O caderno Link do Estadão publicou hoje um artigo do colunista Pedro Dória, o mesmo vídeo do post abaixo que explica os e-books, que faz uma análise sobre o Big Brother Brasil e os novos participantes que já possuem certa reputação nas redes sociais na internet.
Segue um trecho do artigo:
“A anti-mídia social e a invasão no ‘Big Brother’
No momento em que o décimo Big Brother Brasil estrear, terça-feira à noite, as principais redes sociais da internet brasileira sofrerão uma transformação profunda. No jogo da TV Globo, estarão representados Twitter, Orkut, YouTube e Fotolog. (Aproveitem enquanto há tempo: Facebook é território livre de BBBs e afins.)

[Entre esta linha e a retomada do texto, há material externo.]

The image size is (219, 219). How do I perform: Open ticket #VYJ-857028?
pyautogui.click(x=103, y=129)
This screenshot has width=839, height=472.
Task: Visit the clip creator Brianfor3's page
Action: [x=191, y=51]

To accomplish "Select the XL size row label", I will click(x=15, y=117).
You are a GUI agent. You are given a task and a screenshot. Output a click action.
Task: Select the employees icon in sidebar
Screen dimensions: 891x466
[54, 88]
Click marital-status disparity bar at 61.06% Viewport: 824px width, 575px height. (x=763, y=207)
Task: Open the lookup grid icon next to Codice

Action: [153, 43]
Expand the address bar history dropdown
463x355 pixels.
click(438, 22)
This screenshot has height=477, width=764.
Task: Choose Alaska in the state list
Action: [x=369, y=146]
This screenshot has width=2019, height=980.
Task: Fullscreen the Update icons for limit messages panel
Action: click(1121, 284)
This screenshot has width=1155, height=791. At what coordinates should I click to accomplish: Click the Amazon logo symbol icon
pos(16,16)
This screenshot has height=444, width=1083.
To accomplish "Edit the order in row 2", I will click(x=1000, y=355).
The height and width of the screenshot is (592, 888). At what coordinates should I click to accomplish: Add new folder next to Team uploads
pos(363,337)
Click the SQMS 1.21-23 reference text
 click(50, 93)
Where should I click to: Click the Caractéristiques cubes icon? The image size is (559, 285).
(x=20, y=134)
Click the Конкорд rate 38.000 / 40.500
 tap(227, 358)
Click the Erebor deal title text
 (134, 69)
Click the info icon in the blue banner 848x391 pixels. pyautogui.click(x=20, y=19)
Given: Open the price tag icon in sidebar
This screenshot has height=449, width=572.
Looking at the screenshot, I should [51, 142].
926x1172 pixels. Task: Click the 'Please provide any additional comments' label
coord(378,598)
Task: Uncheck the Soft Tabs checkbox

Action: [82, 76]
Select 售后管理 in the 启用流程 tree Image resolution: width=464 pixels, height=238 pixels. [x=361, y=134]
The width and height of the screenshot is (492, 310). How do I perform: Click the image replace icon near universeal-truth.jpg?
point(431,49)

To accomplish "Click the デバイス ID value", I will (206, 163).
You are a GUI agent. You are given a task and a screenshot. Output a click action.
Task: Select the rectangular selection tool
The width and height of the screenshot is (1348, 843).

Será um encontro curioso: redes sociais e TV aberta são bichos com naturezas completamente distintas. A TV aberta é o cerne da mídia de massa e, nela, nenhum programa atinge os picos de audiência do BBB. É o momento do ano no qual a TV Globo deposita todas suas fichas publicitárias. Não é à toa.
A audiência de um programa popular assim se conta às dezenas de milhões. Mais do que isso, ele engole as conversas. O BBB tem seu jeito de monopolizar capas de jornal e revista, está presente nos diálogos de vários canais de televisão, incluindo concorrentes. Está na primeira página de inúmeros portais – principalmente os maiores –, nos rádios.
Nenhum programa da televisão brasileira investe tanto em promover a si próprio. Televisão, meio das massas, é por definição um veículo no qual o monólogo impera. Ele fala, os milhões ouvem e se calam. A TV precisa dominar o assunto. Não quer imprevistos: deseja o monopólio das atenções. É sua natureza.
Mídias sociais vão no sentido contrário. Um fala, todos podem responder. Num Twitter ou Fotolog, ninguém jamais é tão famoso que não possa ouvir um desconhecido e respondê-lo. Nunca se está distante, nos lemos uns aos outros o tempo todo.
As mídias sociais não são avessas a celebridades do mundo aqui fora. Mas tampouco são fáceis para elas. Não basta contratar um assessor que jogue uns torpedos. É preciso um senso de humor capaz de fazer graça de si mesmo, é preciso ser pessoal e interagir é fundamental. Na internet, a gente percebe quem não está de verdade ali no terceiro comentário. É um espaço que William Bonner dominou e no qual Xuxa se perdeu. Ela manteve a distância, não aguentou o contato próximo.”